Currently, much interest in the treatment of AD focuses on reducing the amount of beta amyloid that is produced and accumulated in the brain. Researchers have been enthusiastic about “immunotherapeutic” approaches that attempt to lower beta amyloid levels through immunologic mechanisms. Initial testing of a vaccine (which is an “active immunotherapy” because it induces the formation of amyloid-reducing antibodies in the vaccine recipient) was aborted due to unacceptable adverse effects, ushering in an era of testing “passive immunotherapies.” These medications are called “passive” because they provide pre-made antibodies rather than inducing production of antibodies in the patient.
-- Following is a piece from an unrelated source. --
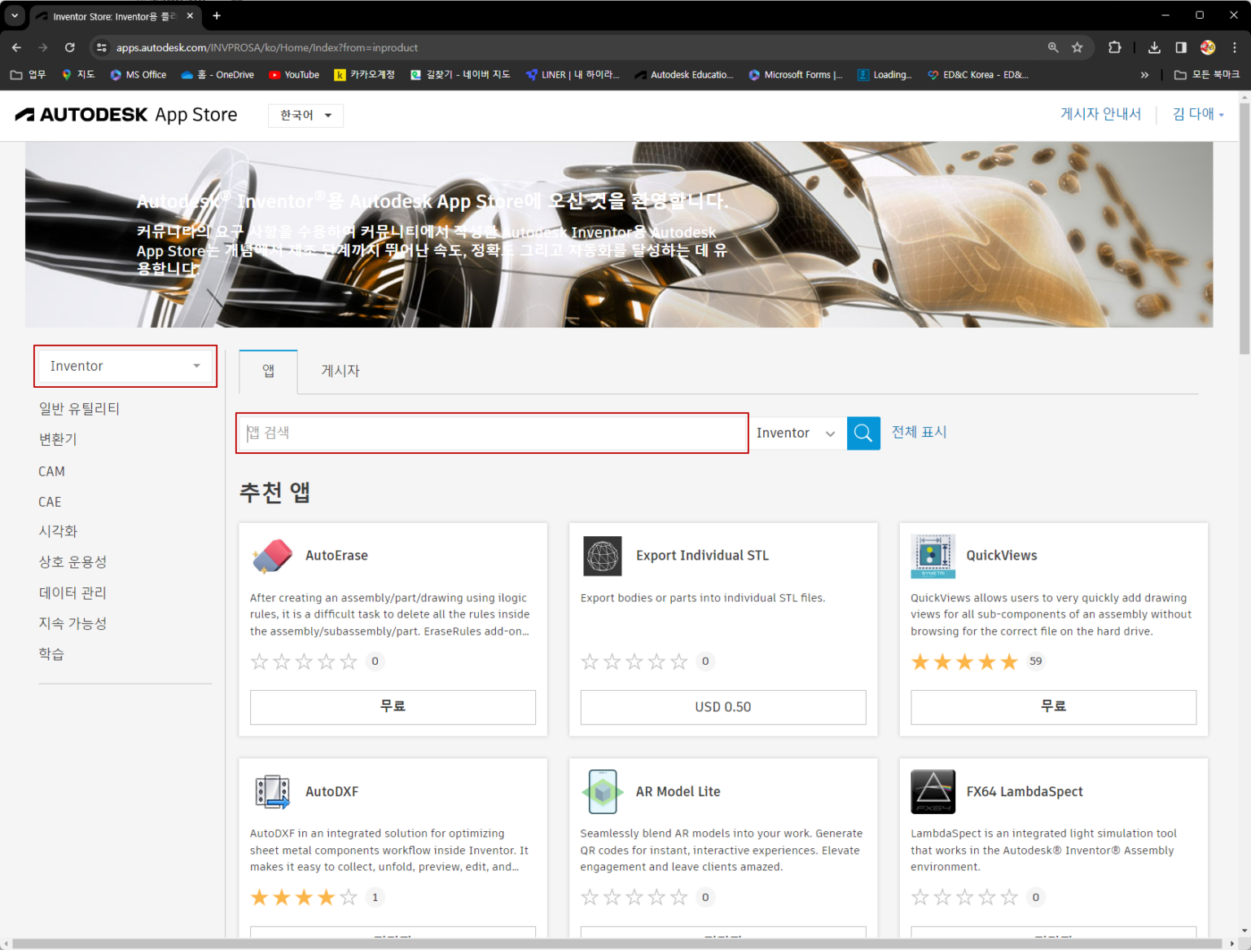Viewport: 1251px width, 950px height.
Task: Click the blue magnifier search button
Action: [x=863, y=433]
These antibodies attach to the damaging beta amyloid molecules and help the body remove them. Bapineuzumab is one of several “passive immunotherapy” interventions currently in testing and has been in the news, in part, because a large phase III clinical trial is nearing completion, the results of which are eagerly awaited.
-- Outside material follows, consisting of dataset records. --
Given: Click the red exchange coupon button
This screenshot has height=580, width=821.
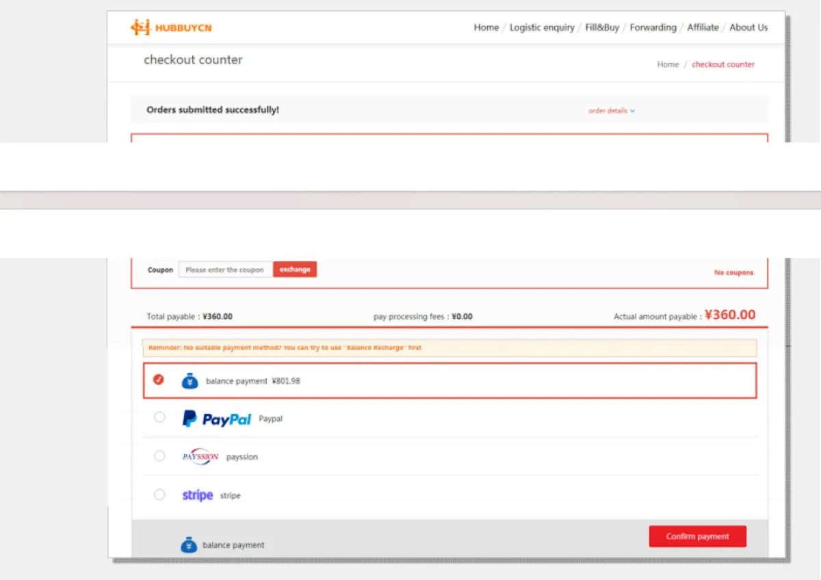Looking at the screenshot, I should point(295,269).
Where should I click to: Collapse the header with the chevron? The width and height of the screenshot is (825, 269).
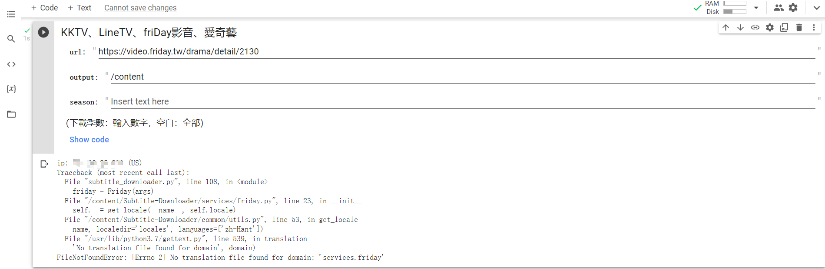point(816,7)
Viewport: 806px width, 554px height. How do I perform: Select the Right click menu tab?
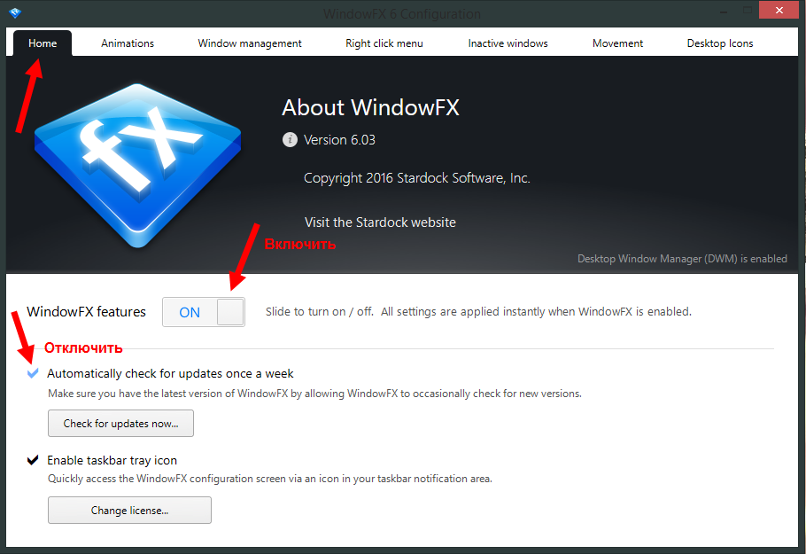tap(384, 42)
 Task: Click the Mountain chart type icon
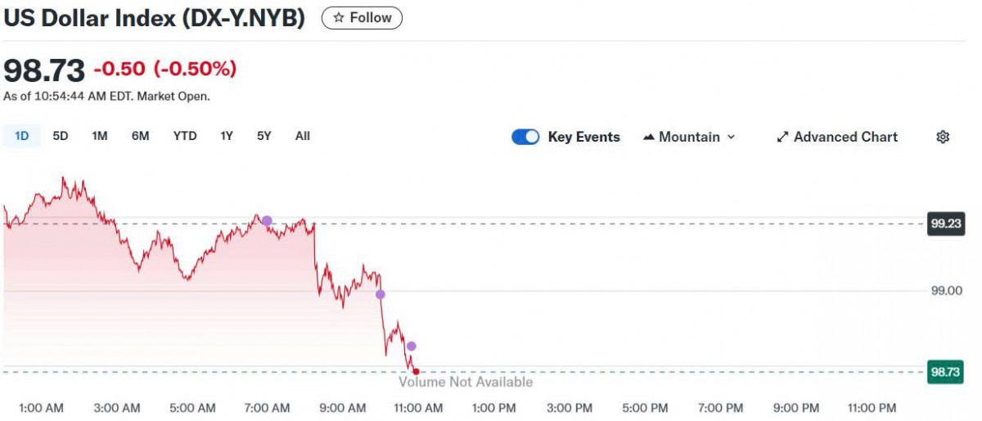pyautogui.click(x=650, y=137)
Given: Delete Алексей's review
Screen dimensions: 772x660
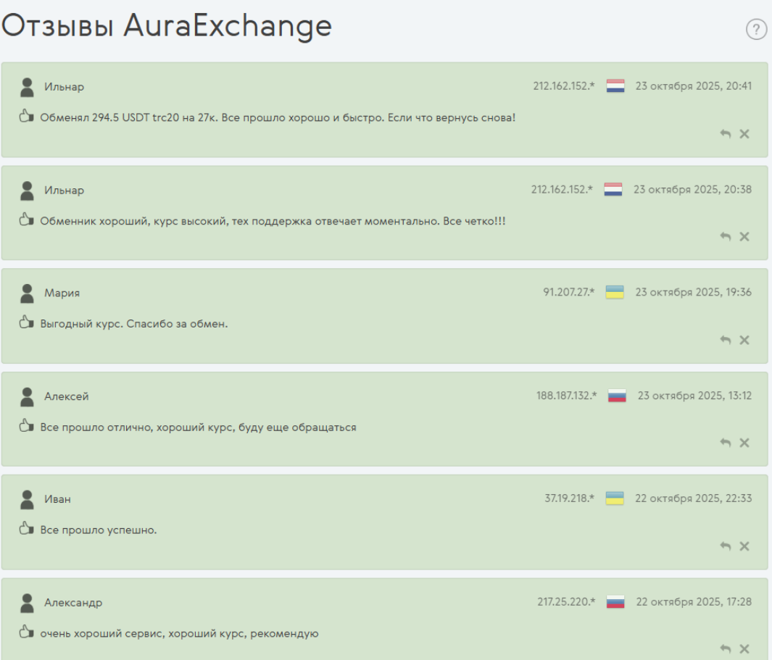Looking at the screenshot, I should point(744,443).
Is there a connection between gum disease and Alzheimer’s disease? [ 04/28/11 ]
At first glance, it might be difficult to imagine how inflamed gums might be associated with Alzheimer's disease (AD), but the possible links are many, and the interactions between periodontitis and AD have been the subject of a significant amount of research. Periodontal disease is known to be associated with systemic inflammatory diseases such as rheumatoid arthritis and atherosclerosis. AD, too, has an important inflammatory component. A link between periodontal disease and AD could conceivably represent the consequence of increased systemic inflammation associated with higher levels of circulating pro-inflammatory cytokines that may contribute to the ongoing inflammatory neurodegenerative component of AD. Other hypotheses include the possibility that periodontal bacteria influence the neurodegenerative process, that anaerobic oral flora interact with dental amalgam to produce neurotoxic mercuric compounds that in turn affect the brain, or that severe tooth disease with tooth loss and dentures that are removed at night might result in a compromised airway and obstructive sleep apnea with nocturnal hypoxemia (low levels of oxygen in the blood).
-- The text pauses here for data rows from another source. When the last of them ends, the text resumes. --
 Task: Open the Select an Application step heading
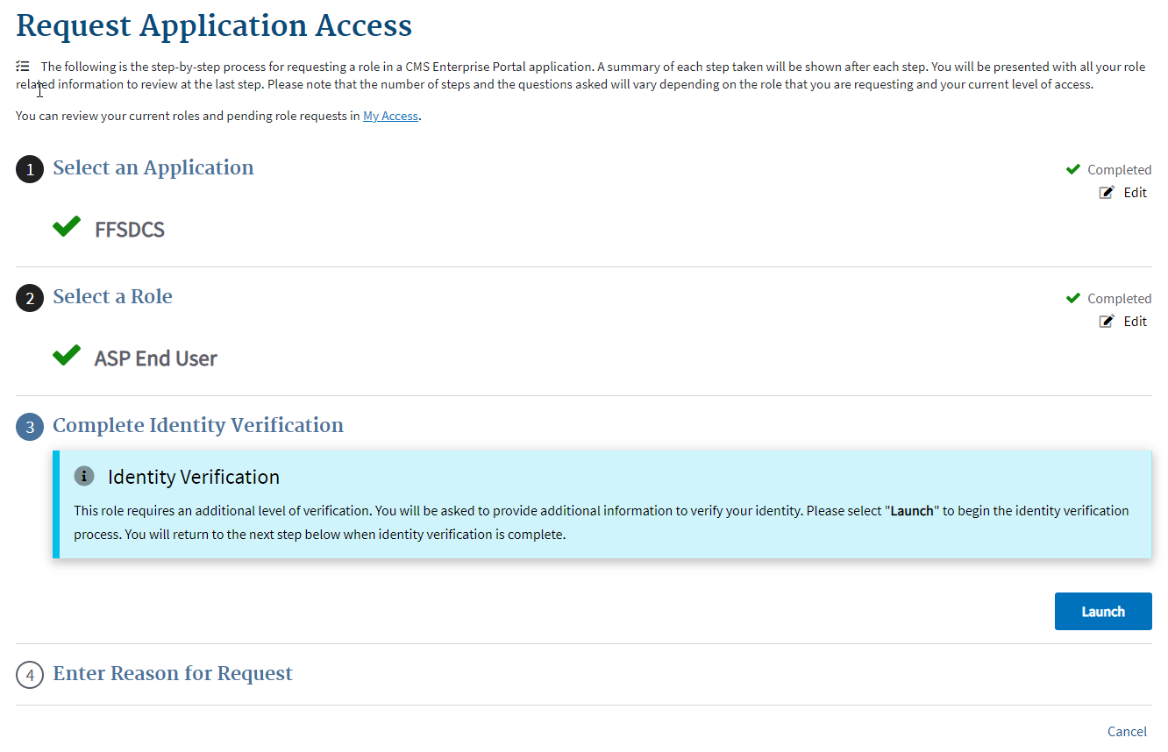point(153,167)
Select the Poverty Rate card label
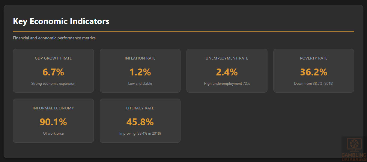Image resolution: width=367 pixels, height=162 pixels. (314, 58)
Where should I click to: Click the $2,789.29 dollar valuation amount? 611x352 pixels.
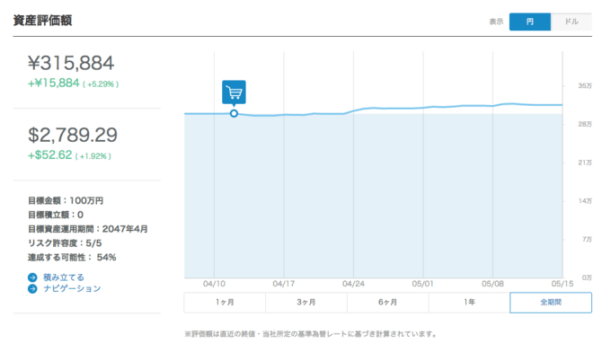point(73,135)
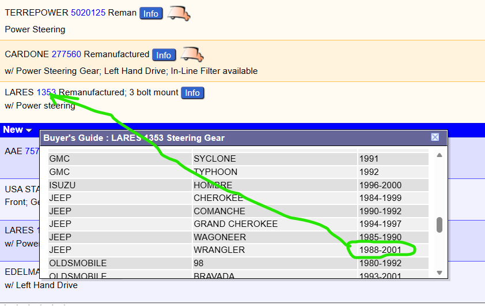
Task: Click the Buyer's Guide title bar
Action: click(230, 137)
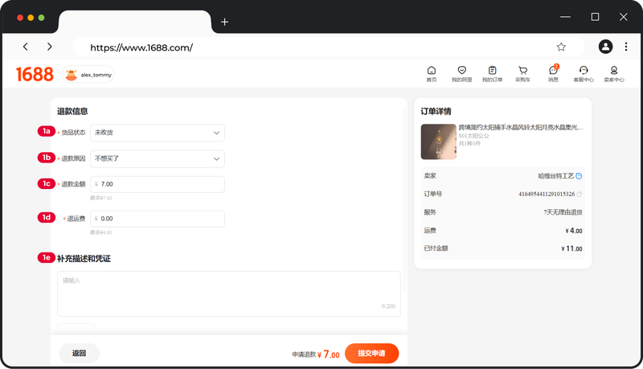The height and width of the screenshot is (369, 643).
Task: Submit the refund with 提交申请
Action: tap(371, 354)
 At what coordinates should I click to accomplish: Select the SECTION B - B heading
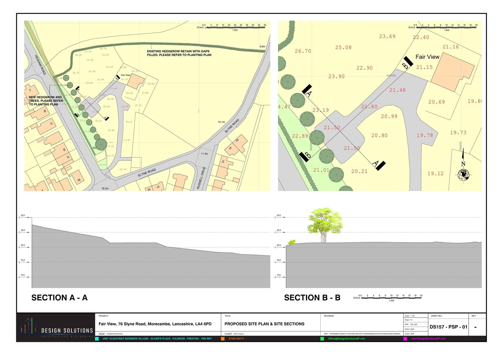[312, 298]
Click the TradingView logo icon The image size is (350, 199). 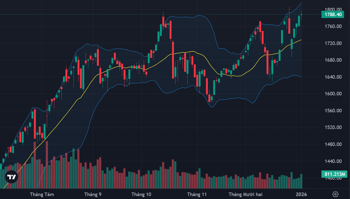click(x=12, y=177)
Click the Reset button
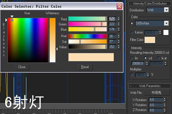This screenshot has height=114, width=172. click(85, 67)
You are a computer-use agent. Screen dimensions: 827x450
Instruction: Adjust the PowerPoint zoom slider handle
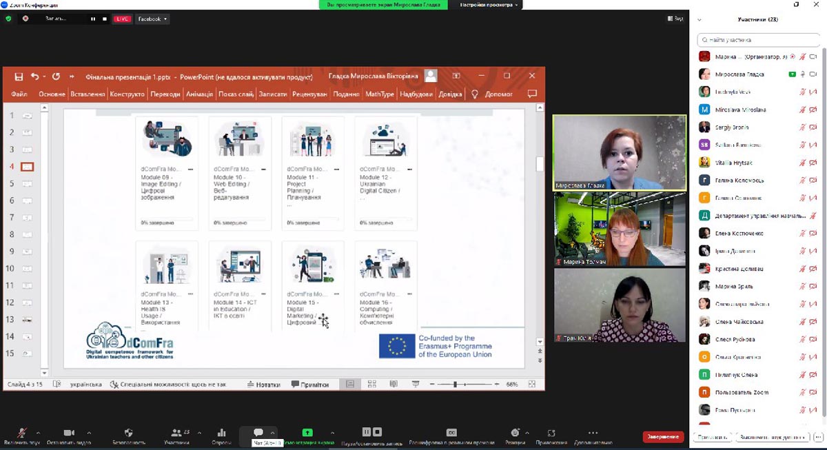tap(454, 385)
These proposed relationships suggest ways in which the occurrence of periodontal disease might increase the risk for AD, but the link may be more complex: some authorities have suggested that a genetic predisposition to produce increased proinflammatory factors might underlie a concurrent greater risk for periodontal disease and AD. In that case, there would be relationship of association rather than causality. A further possibility is that dementia is associated with reduced self-care and oral hygiene neglect. The possibility that the stress of living with AD, as either patient or caregiver, might also help us understand the observation of increased gingivitis observed in caregivers of AD patients. In any case, it seems clear that oral hygiene's importance reaches far beyond the mouth.